1,3,5-Triaza-7-phosphaadamantane
- Names: Preferred IUPAC name 1,3,5-Triaza-7-phosphaadamantane

Identifiers
- CAS Number: 53597-69-6;
- 3D model (JSmol): Interactive image;
- ChemSpider: 126202;
- ECHA InfoCard: 100.207.239
- PubChem CID: 143061;
- UNII: 6W8JQP73M4;
- CompTox Dashboard (EPA): DTXSID40201812 ;

Properties
- Chemical formula: C_{6}H_{12}N_{3}P
- Molar mass: 157.157 g·mol^{−1}
- Appearance: Colorless solid or white powder
- Melting point: 260 °C (533 K)
- Solubility in water: 235 g/l
- Solubility: Soluble in methanol, ethanol, DMSO, acetone, chloroform and dichloromethane, less soluble in heavier alcohols such as 2-propanol or 1-butanol and THF, insoluble in hydrocarbons.
- Hazards: GHS labelling:
- Pictograms: GHS07: Exclamation mark
- Signal word: Warning
- Hazard statements: H302, H315, H319, H335
- Precautionary statements: P261, P264, P264+P265, P270, P271, P280, P301+P317, P302+P352, P304+P340, P305+P351+P338, P319, P321, P330, P332+P317, P337+P317, P362+P364, P403+P233, P405, P501

Related compounds
- Related compounds: Hexamethylenetetramine

= 1,3,5-Triaza-7-phosphaadamantane =

1,3,5-Triaza-7-phosphaadamantane (PTA) is a chemical compound with the formula C_{6}H_{12}N_{3}P, a product of the substitution of a nitrogen atom of hexamethylenetetramine with a phosphorus atom. It is soluble in water, methanol, trichloromethane, acetone, ethanol and DMSO, insoluble in hydrocarbon solvent.
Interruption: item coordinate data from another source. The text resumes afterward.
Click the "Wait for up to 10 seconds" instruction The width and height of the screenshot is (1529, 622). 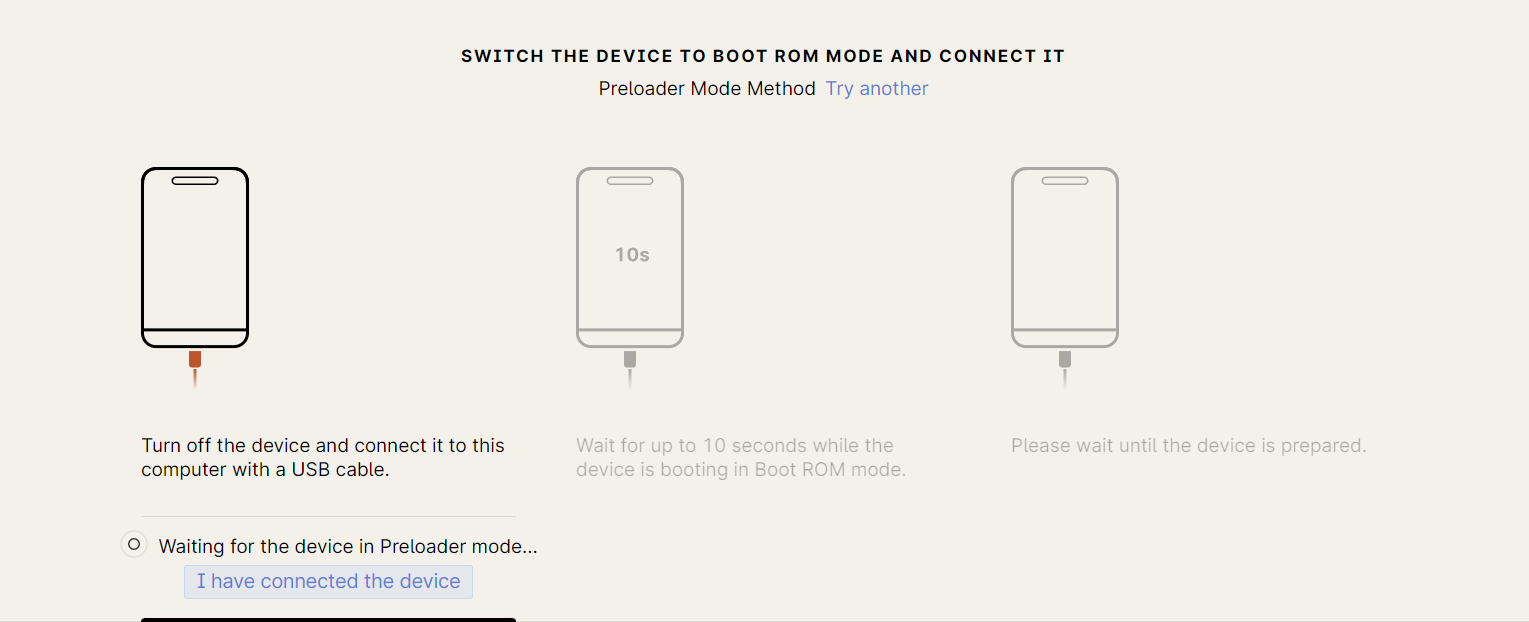pos(741,458)
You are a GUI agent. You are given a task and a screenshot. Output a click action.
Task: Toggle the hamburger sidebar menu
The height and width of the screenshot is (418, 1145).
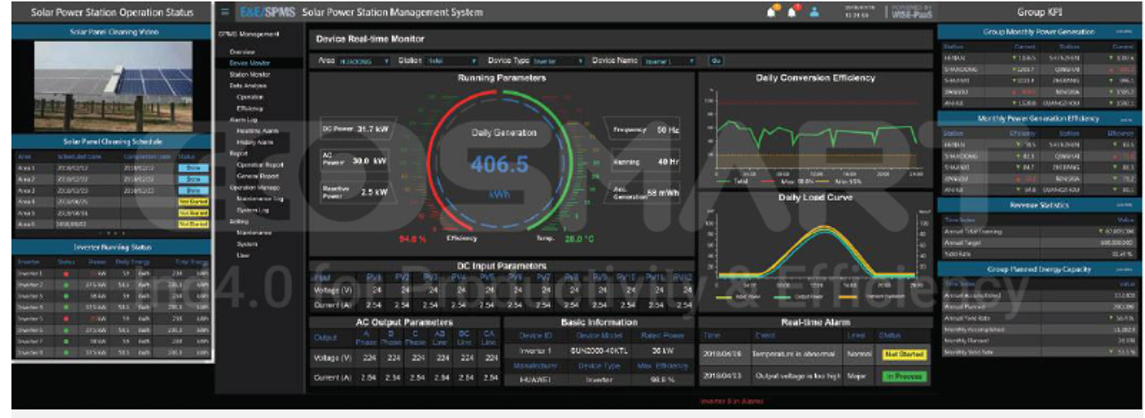tap(226, 12)
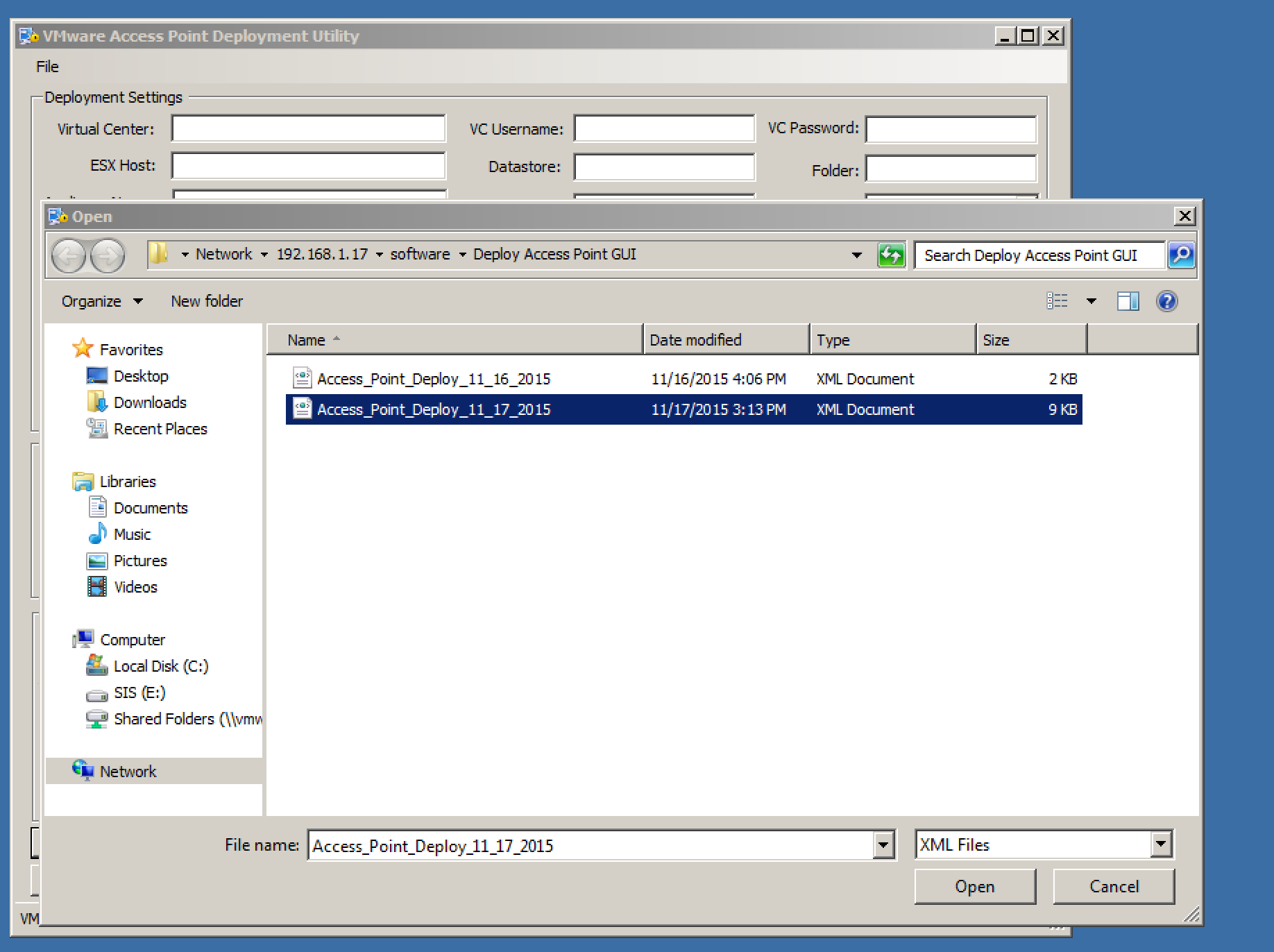This screenshot has width=1274, height=952.
Task: Click the refresh icon beside address bar
Action: (891, 255)
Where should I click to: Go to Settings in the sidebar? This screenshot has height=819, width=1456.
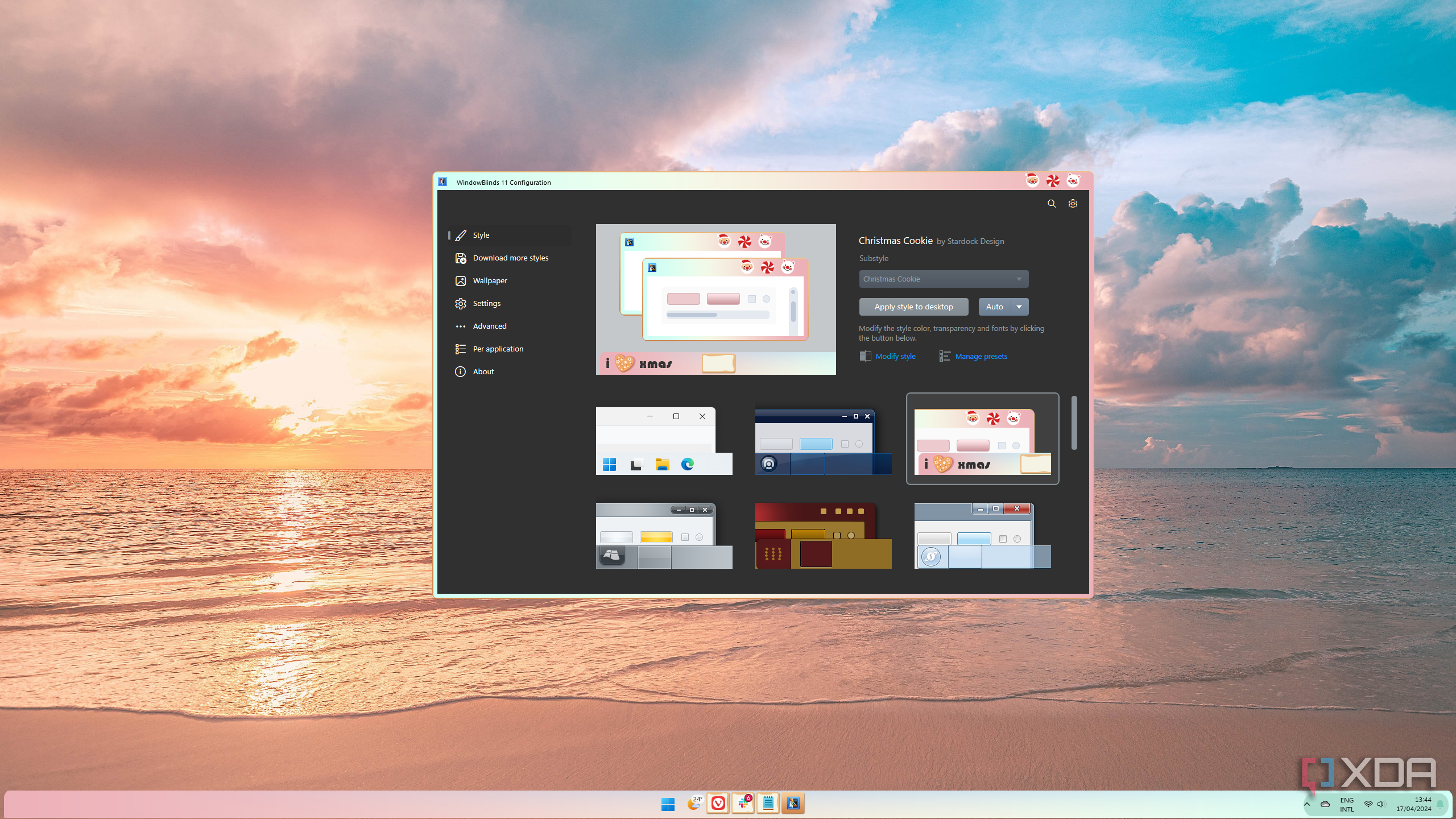pyautogui.click(x=486, y=304)
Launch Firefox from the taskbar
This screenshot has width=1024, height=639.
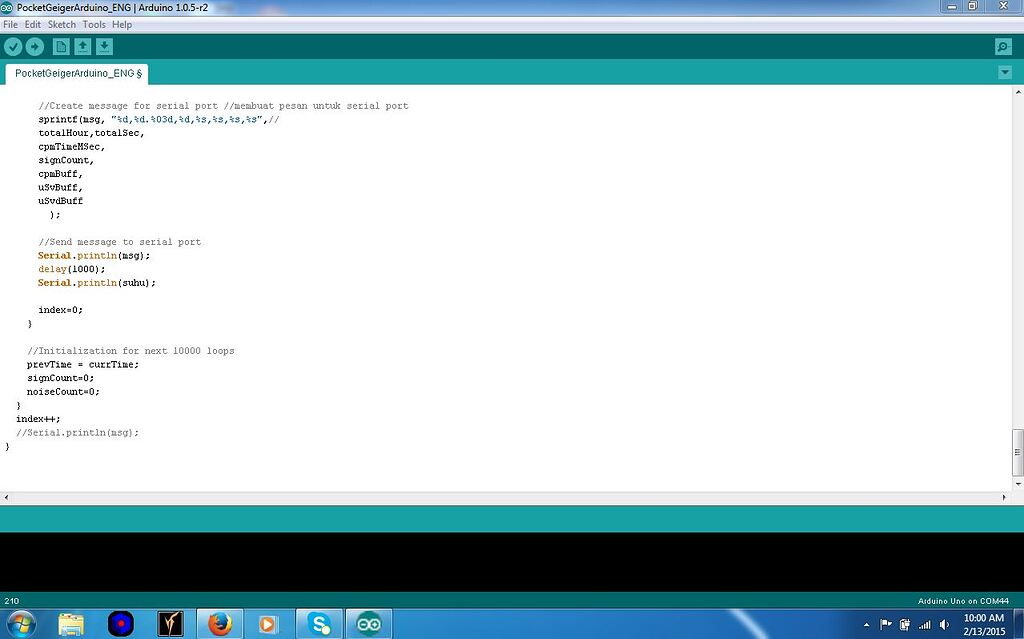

As a reagent in organic synthesis, it is used as a ligand for transition metal complexes and as a catalyst for Baylis–Hillman reactions.

==Preparation==
Hexamethylenetetramine reacts with tetrakis(hydroxymethyl)phosphonium chloride, sodium hydroxide and formaldehyde in water to obtain the product.